— Work required —
Some lines in the material below hold the word "project". Copy all of them.

— Source information —
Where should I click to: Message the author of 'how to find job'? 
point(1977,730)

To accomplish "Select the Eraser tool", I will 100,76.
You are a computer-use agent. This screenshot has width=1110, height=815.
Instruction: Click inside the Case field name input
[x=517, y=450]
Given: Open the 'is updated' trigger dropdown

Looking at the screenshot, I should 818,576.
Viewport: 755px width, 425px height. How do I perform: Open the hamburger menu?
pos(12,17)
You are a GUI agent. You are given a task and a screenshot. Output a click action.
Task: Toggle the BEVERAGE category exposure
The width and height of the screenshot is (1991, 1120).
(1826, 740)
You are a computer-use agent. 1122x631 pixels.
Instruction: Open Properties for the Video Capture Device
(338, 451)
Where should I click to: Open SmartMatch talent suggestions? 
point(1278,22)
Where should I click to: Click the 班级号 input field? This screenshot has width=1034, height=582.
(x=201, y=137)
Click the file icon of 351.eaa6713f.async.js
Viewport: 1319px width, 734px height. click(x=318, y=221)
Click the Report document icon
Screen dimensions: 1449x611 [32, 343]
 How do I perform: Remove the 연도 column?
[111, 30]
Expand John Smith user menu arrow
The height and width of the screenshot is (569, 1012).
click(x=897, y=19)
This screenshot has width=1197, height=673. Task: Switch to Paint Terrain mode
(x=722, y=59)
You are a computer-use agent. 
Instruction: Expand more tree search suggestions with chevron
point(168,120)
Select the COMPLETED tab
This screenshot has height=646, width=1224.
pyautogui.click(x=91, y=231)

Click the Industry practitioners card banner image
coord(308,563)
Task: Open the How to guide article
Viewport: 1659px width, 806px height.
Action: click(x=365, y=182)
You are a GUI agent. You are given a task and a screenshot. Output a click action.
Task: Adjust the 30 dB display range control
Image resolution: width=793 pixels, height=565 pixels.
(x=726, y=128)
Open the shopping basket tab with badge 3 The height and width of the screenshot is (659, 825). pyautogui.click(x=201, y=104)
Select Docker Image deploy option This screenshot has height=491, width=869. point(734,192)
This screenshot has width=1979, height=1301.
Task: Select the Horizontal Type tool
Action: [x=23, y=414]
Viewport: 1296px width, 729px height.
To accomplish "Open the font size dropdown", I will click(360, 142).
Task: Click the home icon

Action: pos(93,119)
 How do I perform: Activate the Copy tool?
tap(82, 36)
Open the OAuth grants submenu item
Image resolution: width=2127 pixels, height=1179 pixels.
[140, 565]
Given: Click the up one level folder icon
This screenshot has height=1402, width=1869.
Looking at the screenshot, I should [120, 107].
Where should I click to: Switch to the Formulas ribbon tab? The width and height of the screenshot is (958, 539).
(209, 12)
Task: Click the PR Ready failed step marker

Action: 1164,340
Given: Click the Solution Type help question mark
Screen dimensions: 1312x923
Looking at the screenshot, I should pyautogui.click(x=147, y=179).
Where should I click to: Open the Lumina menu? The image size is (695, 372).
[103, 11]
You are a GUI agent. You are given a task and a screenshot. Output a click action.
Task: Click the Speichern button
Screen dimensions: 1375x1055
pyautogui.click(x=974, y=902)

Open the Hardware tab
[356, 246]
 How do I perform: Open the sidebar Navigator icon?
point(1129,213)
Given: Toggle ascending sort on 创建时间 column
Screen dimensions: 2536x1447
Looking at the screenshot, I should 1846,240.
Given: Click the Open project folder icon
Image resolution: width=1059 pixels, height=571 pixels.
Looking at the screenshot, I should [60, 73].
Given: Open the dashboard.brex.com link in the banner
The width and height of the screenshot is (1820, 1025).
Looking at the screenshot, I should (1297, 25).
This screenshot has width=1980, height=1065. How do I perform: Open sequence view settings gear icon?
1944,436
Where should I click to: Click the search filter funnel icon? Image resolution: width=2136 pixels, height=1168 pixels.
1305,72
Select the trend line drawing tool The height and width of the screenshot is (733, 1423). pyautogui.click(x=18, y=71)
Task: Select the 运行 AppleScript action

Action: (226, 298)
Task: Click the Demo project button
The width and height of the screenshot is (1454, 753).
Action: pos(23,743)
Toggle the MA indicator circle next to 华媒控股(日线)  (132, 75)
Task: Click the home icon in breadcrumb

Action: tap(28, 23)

— Answer for the task —
Given: Click the Open project folder icon
Task: Click the Demo project button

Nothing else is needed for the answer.